(Collected data entries)
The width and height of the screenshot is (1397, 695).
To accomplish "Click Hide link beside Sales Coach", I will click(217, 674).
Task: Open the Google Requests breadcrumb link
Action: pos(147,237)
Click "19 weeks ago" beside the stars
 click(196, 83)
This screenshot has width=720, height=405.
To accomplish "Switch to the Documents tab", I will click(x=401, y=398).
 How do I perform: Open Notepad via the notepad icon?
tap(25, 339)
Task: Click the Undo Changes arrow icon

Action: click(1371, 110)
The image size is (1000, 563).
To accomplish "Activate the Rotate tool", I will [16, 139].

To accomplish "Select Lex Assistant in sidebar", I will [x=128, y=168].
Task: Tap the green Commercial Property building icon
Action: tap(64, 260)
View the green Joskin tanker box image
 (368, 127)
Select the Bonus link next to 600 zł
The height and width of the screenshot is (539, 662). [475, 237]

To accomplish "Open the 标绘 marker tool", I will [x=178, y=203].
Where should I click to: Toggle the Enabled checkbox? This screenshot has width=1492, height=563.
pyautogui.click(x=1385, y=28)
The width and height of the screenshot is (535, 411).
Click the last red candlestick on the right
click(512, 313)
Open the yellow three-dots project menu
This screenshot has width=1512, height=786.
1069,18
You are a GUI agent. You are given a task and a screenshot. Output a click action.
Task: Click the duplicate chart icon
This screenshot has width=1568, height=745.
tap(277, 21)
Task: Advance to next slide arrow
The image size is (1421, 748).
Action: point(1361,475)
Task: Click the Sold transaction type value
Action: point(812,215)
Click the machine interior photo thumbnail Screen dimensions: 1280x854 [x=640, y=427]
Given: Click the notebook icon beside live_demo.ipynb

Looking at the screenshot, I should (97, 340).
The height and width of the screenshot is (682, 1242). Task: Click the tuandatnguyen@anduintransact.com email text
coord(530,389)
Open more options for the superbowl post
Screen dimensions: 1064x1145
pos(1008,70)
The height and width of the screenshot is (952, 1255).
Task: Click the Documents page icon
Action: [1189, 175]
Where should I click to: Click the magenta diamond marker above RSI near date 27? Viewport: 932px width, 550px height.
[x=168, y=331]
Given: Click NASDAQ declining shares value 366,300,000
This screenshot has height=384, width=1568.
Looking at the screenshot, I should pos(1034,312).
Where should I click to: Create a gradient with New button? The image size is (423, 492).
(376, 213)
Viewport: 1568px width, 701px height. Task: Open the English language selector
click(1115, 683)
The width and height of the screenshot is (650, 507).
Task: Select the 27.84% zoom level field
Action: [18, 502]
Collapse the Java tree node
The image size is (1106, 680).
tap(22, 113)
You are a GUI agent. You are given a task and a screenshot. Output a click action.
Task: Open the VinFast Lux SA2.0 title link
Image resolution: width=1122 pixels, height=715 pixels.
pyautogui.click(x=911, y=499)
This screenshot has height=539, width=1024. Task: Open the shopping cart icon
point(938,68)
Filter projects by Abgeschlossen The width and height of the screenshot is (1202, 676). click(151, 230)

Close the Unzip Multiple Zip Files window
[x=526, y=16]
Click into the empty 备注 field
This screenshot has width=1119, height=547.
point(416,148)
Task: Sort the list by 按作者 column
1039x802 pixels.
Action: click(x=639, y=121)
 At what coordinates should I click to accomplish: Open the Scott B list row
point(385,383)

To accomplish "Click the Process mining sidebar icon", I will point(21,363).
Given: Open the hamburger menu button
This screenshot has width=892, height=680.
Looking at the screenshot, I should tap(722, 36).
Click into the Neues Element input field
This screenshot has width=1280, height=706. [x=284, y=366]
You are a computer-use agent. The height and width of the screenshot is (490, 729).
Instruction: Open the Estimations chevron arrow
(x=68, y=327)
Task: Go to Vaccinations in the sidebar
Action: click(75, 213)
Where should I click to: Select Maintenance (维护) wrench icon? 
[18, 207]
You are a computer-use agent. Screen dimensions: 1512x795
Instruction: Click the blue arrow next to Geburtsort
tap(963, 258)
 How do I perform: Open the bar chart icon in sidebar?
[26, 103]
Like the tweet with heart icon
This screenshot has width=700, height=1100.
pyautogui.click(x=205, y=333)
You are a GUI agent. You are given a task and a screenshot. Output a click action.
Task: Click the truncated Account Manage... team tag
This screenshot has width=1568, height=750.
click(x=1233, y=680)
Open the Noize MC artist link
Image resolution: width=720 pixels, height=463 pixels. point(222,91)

* _EXERCISE REQUIREMENTS_: Determine how many lines of the data include the word "tool". Reply with the count and no other text.

* _RESULT OF THE TASK_: 2